“Solo le pega a ella, no a sus hijos”. Uno de los mitos más extendidos en el ámbito de la violencia de género. Esta premisa se enfrenta directamente con la realidad, tanto por la auténtica frecuencia con la que se presentan los comportamientos violentos de padres maltratadores (que afectan a los niños y niñas de forma directa), como por los efectos negativos que sobre el desarrollo infantil y adolescente tiene la exposición a situaciones de violencia indirecta.
Los niños son los miembros más vulnerables en un hogar dónde reside la violencia de género.
Los niños y adolescentes que conviven en situaciones de violencia de género son altamente vulnerables a procesos de victimización. El cómo responden a esta identificación depende de su predisposición y del estadío del desarrollo en el que se encuentren, así como de la valoración que hagan sobre lo que está sucediendo. Pueden ejercer la función de “pararrayos” tratando que el maltratador centre la atención en él, mostrar agresividad como defensa o bien tomar el papel de “niño tortuga”, haciéndose invisible y refugiándose en su mundo interno para tolerar tan alto nivel de sufrimiento.
Cuando estos niños no solo son testigos, sino que son víctimas directas de las agresiones, la situación es mucho más desequilibrante. En este escenario hay una pérdida del sentimiento de confianza y seguridad tanto del mundo como de las personas. Esto se explica entendiendo el significado que subyace a estas vivencias del siguiente modo: Cuando es tu padre quien ejerce la violencia, esa persona que te trajo libremente al mundo y de quien inevitablemente esperas que cumpla su responsabilidad, que es proporcionarte los cuidados básicos, no solo no lo hace, sino que atenta contra tu integridad. “Te deja inevitablemente dañado”.

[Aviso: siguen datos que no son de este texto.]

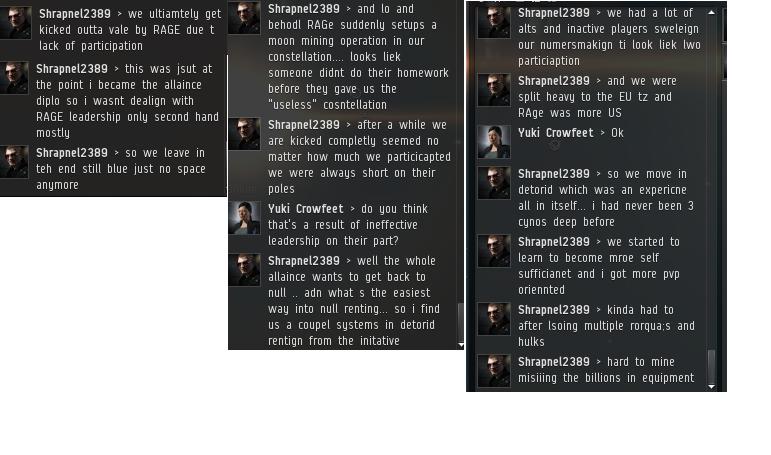The image size is (771, 455).
Task: Click Yuki Crowfeet avatar next to 'Ok' reply
Action: tap(494, 142)
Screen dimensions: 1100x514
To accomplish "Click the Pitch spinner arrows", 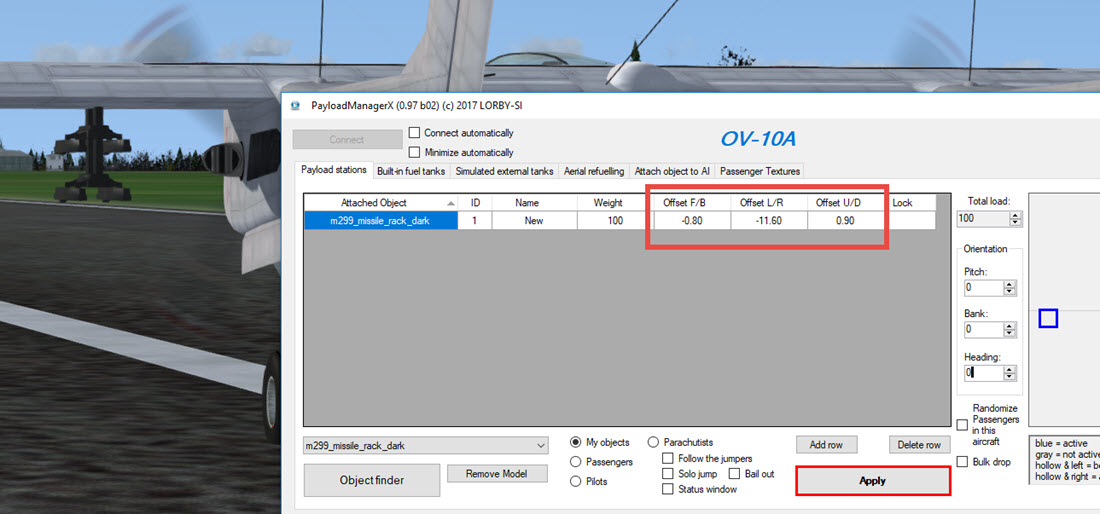I will click(x=1009, y=288).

Que todo esto suceda en el hogar, ese lugar físico y simbólico que representa el “refugio”, sitúa al niño en un lugar de absoluta desprotección, indefensión y vulnerabilidad.
¿Cómo puede afectar esto según los añitos que tengan?
Teniendo en cuenta la etapa evolutiva en la que se encuentren esos niños y niñas, vamos a exponer algunas de las secuelas que se presentan al ser testigos de esta violencia.
En la etapa prenatal, es decir, durante el embarazo, las consecuencias más directamente observables de cómo las situaciones de violencia afectan a un niño las podemos ver reflejas en un parto prematuro, mortalidad perinatal, bajo peso al nacer… Todo ello relacionado con el alto nivel de estrés que está experimentando una mujer en situación de violencia de género. También podemos encontrar alteraciones emociones en un nivel profundamente neuroemocional.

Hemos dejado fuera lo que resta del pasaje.